I remember a very short lived job at one shop where the owner never adjusted the Horiz efficiency coil. He'd replace a CRT in a set, then when I asked why he didn't do the adjustment, he told me "It would guarantee another repair."  And it did. The HO tube and the FBT would fail within a month.  After finding out his greedy and unethical repair policy, I was  out of there. Often the poor owner of the set had more into a new CRT, and FBT repair than a new set cost! Twisted Evil Twisted Evil Twisted Evil

The Horizontal efficiency coil adjusted the cathode current thru the HO tube, so adjustment was critical. It was not unusual to have one of the coils burn up when the HO tube failed, or was really misadjusted. 

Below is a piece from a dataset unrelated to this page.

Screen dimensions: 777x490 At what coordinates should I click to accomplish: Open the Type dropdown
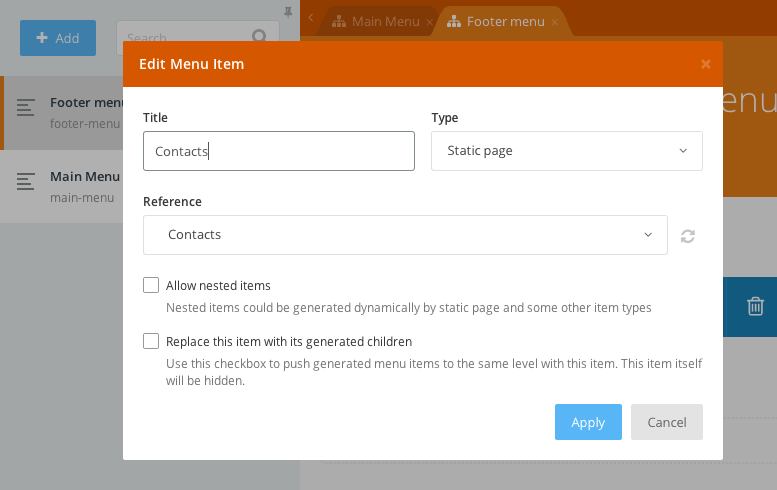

Pomona made test sockets to plug into the HO tube socket to measure cathode current, using an external meter, (often on your HV probe), and SECO actually made a tester unit that had the meter built into it. Dipping the cathode was as important as dipping the cathode current in the final of your Ham rig. I remember that many early color TV's had fuses in the cathode circuit as well. They were of the leaded solder in type, slow blow, IIRC. A snap in type fuse holder could develop a poor connection and wreak havoc with the HO section.

I saw similar testers available for audio output tubes. BIG BUX!

 The old SECO units are dirt cheap at the hamfairs. and I see no reason one of them could not be modified and used for this sort of audio output testing.
 Originally when I started out I made my own test socket for specific types of Octal tubes, by using an old 8 pin tube base and socket, then running straight thru wires for all pins except the cathode, which I brought out through a hole in the side of the socket. I could clip a meter on them and easily measure the current. Best of all, it cost me nothing but a few minutes to make.
 Later on the commercially made ones were better to go with, as finding Noval, Novar, and Compactron tube bases was almost impossible.

So by fusing the cathode circuit you can save yourself some problems,  be it in a radio or TV set. 
One word of warning: Check any fuse you intend to use for resistance value. Even a few ohms in a cathode circuit can drastically change the bias current. I have seen brand new slo-blow types and even standard fast blow types have high resistances.